Mr. Clark appears to be beating ungovernable Howard Dean at his own game. At last report, Howie had veered to the right. There was the story that had him clinching the Arkansas vote, the gist of which was that he had a close friendship with a state trooper who was less than a model citizen, to put it mildly. Another story had him living a strange political marriage, in which the wife never appeared with him at any public event, never campaigned for him, never served as co-governor, never moved to another state to run for the Senate. More Neanderthal has been Dean’s refusal to allow her walk alongside him, to bear his surname, or even to wear makeup. Then when a photographer caught him smiling, the jig was up. Jimmy Carter promptly endorsed him, though biographers of our greatest worst president who have delved deeper into his psyche know it’s because he respects any man who escapes the clutches of his own Rosalynn.
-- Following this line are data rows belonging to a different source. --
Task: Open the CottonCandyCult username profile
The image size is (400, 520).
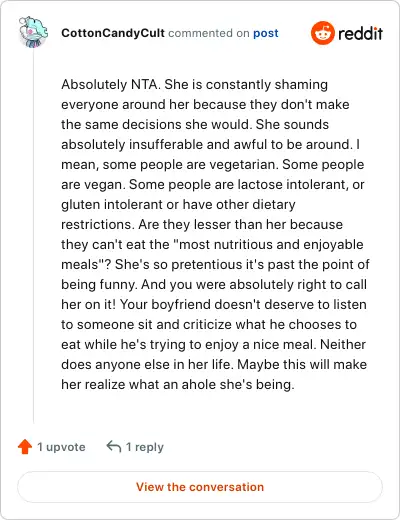Action: (x=113, y=33)
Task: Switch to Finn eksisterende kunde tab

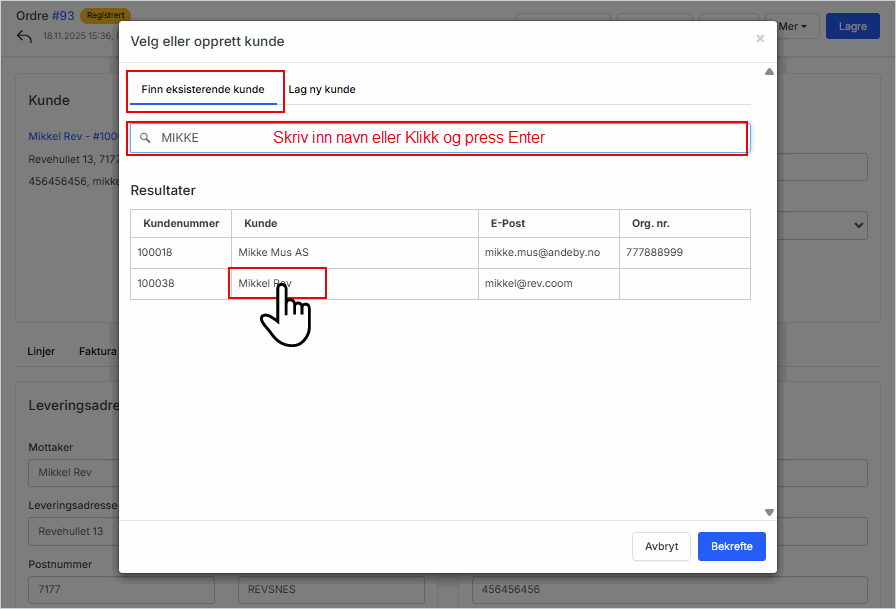Action: (x=203, y=89)
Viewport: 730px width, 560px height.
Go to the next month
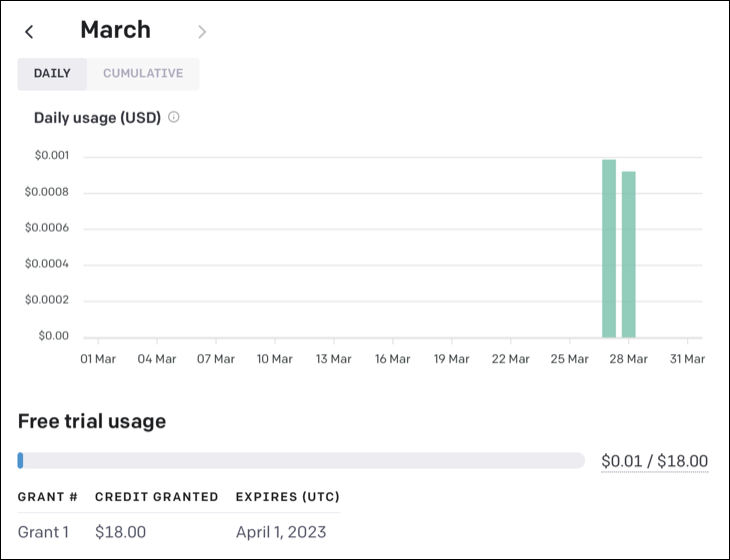[202, 32]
Should anyone be surprised Sen. John He’s Toast Kerry is standing tall in corn-bred Iowa? That’s par for the course for someone whose support was knee-high on the Fourth of July. Farm states have their own logic and lore.
Whatever Frenchy’s stature, it shrinks next to that of the Hon. Paul O’Neill. Ever since December 6, 2002, when for the good of the economy he resigned as Treasury secretary, O’Neill has enjoyed unprecedented respect and prominence in the media. In such venues as PBS’s “NewsHour” or NBC’s “Today” show his visage became more familiar than Jim Lehrer’s or Katie Couric’s. At the New York Times his commentary was more eagerly awaited and widely read than Paul Krugman’s and Maureen Dowd’s. His mystique surpassed Alan Greenspan’s. How lucky for a media that couldn’t get enough of him that O’Neill came through again with keen insights into Bush psychology and military planning. Until now we hadn’t known he also served as White House physician and Donald Rumsfeld. Paul O’Neill — isn’t it time the Washington Monument be renamed for him?
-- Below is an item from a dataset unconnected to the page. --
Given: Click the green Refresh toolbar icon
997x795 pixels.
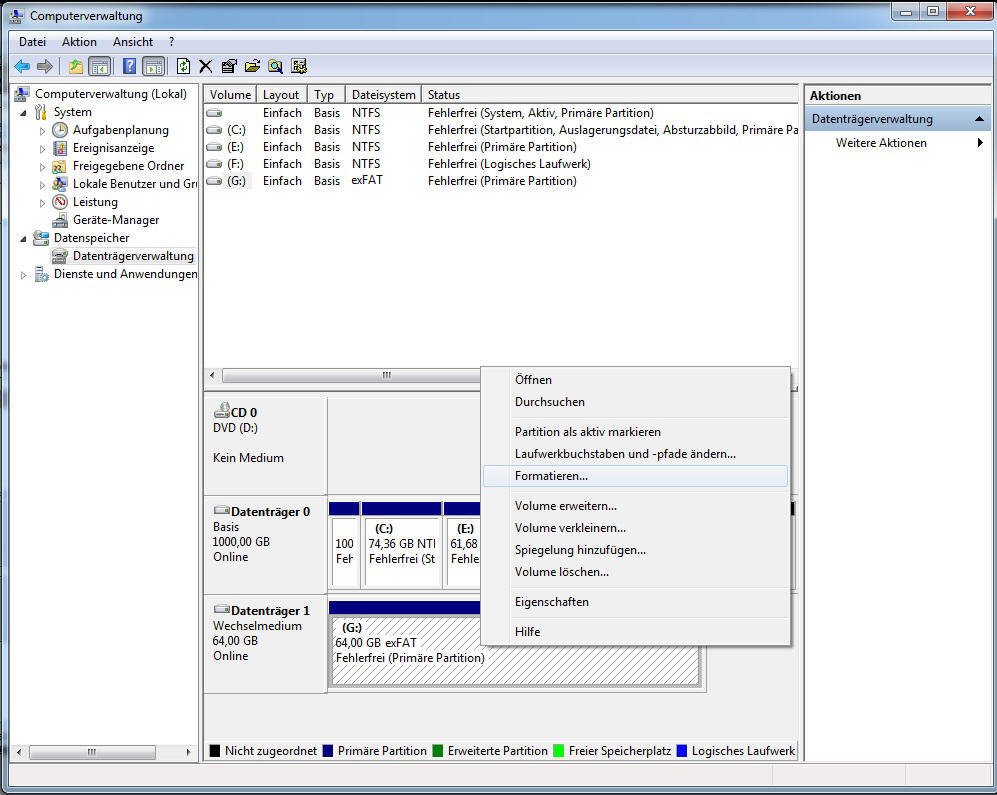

This isn’t a good sign. Barely several hundred words into the first EOW of Election Year 2004 and we’ve knocked down every Democratic worthy thought to be flying high (i.e. about as high as the swan with clipped wings at the neighborhood park). Again our copyrighted scenario begins to make complete sense. Face it Dems — you’re living on Mars. There’s no life there, and nothing else out there. Save yourself further trauma and run no one against the unbeatable Bush. But, if you insist, certainly the RNC will be happy to lend you the services of the monumental O’Neill. He can head your ticket, even if he is one Enemy of the Week who’s admitted that regardless of what he really thinks of Bush he’s going to vote for him anyway. Perhaps he worries what Zell Miller will do to him if he doesn’t.